== Records shown ==
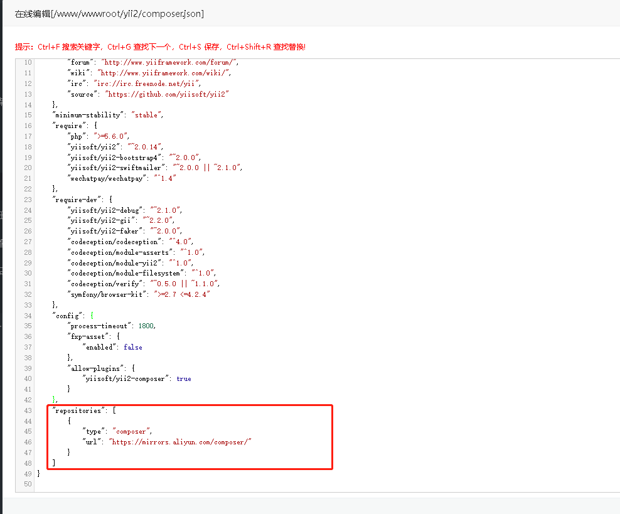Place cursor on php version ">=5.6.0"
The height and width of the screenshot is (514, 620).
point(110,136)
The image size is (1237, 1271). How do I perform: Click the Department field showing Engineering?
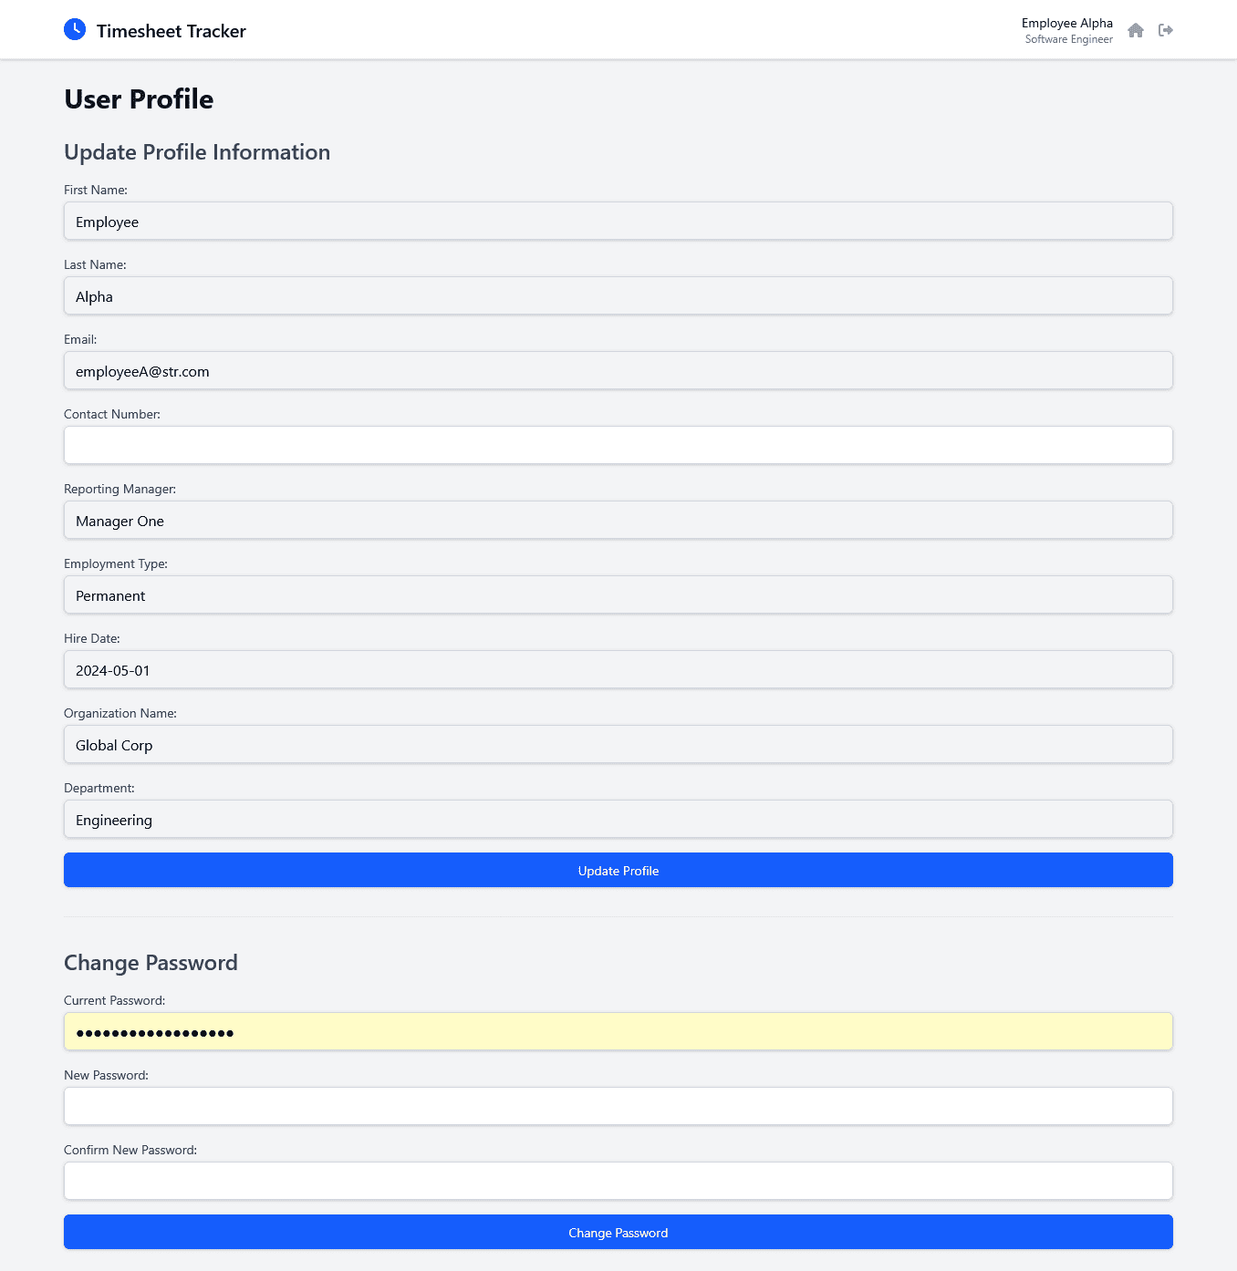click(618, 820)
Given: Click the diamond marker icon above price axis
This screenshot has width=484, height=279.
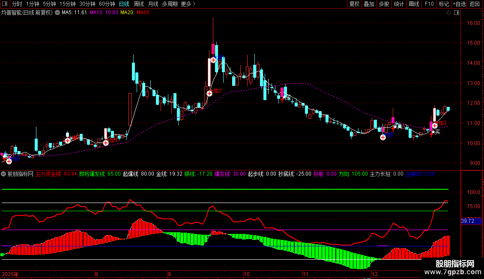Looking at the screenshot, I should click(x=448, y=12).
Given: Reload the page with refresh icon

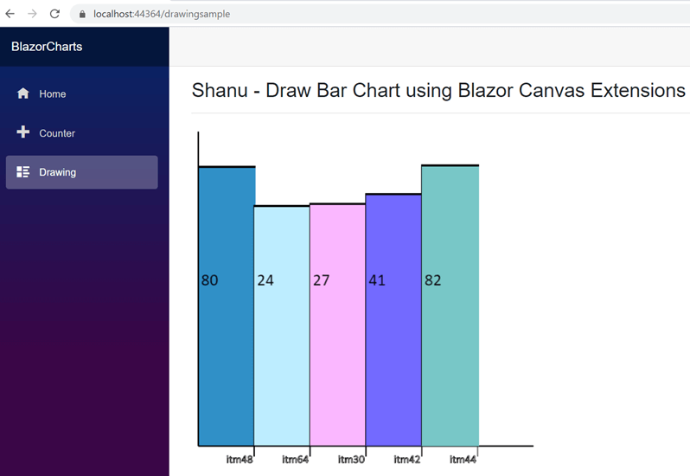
===
Exercise description: Among the lines above, find those that contain the word "icon" and copy them.

Answer section:
Given: Click the diamond marker icon above price axis
Given: Reload the page with refresh icon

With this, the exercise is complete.